■ Assigned task
Scan the data. Collect each line that contains the word "target".

== Segment start ==

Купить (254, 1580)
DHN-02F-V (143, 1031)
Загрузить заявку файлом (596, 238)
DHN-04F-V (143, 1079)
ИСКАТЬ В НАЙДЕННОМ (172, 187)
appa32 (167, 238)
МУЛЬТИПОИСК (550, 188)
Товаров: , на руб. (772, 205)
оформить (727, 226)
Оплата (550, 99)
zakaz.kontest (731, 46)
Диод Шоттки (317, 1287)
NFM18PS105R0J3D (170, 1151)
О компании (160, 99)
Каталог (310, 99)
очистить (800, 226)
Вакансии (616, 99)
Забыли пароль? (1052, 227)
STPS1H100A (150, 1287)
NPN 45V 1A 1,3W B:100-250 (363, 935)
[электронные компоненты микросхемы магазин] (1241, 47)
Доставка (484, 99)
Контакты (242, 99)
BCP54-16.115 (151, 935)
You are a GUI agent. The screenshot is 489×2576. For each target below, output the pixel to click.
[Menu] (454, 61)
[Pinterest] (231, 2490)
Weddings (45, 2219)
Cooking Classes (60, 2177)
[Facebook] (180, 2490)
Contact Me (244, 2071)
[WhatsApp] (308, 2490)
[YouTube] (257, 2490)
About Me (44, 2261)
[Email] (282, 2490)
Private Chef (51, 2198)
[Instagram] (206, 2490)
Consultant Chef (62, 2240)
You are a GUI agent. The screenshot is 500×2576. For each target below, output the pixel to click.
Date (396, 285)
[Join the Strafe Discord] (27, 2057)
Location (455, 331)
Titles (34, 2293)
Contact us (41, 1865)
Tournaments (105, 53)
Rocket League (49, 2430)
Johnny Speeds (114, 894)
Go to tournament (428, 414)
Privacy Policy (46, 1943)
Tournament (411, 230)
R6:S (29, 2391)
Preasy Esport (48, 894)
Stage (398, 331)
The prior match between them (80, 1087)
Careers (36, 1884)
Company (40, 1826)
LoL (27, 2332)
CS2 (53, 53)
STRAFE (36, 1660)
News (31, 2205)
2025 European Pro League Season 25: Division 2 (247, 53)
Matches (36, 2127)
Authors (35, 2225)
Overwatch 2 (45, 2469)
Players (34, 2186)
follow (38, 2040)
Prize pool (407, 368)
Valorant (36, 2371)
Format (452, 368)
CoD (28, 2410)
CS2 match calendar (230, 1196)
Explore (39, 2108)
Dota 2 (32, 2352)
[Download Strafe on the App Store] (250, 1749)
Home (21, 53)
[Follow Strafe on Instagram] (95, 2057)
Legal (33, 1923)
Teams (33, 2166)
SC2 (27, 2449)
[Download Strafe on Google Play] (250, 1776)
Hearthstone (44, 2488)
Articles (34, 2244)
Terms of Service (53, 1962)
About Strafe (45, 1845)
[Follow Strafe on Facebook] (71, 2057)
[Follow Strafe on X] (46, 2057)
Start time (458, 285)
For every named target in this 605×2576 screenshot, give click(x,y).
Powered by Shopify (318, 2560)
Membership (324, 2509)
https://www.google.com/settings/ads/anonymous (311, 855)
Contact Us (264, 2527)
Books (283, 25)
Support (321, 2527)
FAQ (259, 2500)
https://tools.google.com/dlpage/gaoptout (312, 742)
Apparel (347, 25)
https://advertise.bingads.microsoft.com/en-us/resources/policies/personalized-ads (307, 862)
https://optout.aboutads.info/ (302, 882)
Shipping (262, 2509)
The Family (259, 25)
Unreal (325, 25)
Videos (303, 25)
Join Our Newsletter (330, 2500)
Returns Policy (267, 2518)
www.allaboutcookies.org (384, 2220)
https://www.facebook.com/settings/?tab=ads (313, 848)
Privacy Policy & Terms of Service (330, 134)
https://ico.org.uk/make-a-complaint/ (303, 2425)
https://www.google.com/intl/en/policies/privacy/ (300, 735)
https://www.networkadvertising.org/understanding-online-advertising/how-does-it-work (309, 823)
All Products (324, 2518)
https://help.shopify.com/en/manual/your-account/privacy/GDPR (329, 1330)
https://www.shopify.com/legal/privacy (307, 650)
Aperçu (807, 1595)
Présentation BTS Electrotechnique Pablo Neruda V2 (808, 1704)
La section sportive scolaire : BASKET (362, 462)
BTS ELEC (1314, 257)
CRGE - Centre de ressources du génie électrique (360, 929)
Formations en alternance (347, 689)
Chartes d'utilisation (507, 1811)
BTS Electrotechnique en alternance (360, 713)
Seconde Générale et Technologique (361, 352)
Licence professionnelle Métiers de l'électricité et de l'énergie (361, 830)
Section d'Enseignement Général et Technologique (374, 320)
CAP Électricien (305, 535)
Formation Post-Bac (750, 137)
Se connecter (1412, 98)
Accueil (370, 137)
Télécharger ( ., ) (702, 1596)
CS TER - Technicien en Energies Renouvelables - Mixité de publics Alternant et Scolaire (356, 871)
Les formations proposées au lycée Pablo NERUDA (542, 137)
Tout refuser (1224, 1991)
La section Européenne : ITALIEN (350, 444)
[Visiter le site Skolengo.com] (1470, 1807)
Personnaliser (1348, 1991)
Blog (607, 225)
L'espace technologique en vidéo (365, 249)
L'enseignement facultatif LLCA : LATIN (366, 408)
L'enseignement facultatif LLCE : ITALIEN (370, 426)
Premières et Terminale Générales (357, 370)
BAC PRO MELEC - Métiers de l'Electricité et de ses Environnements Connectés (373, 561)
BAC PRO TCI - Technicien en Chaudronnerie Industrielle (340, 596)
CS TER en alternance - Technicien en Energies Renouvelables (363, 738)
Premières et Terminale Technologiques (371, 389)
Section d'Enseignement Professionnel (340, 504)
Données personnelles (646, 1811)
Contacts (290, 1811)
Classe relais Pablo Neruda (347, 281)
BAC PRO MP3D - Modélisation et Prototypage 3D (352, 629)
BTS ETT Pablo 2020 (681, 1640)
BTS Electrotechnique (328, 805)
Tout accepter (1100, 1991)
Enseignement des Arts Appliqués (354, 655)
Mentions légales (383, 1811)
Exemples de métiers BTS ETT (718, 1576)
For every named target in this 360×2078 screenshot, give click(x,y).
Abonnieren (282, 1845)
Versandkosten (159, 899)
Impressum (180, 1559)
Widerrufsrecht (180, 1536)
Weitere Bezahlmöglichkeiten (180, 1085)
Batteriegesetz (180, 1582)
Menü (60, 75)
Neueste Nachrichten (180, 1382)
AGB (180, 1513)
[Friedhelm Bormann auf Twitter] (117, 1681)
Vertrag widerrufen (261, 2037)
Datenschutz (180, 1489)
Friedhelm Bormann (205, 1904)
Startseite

== Segment end ==

■ Response area
You are a GUI agent. The screenshot is 489×2576. For each target below, output the pixel to click.
You are a GUI agent. The screenshot is 500×2576. For each target below, output the pixel to click.
For every named target in this 605×2576 screenshot, give click(x,y).
For every named target in this 360×2078 screenshot, give click(x,y).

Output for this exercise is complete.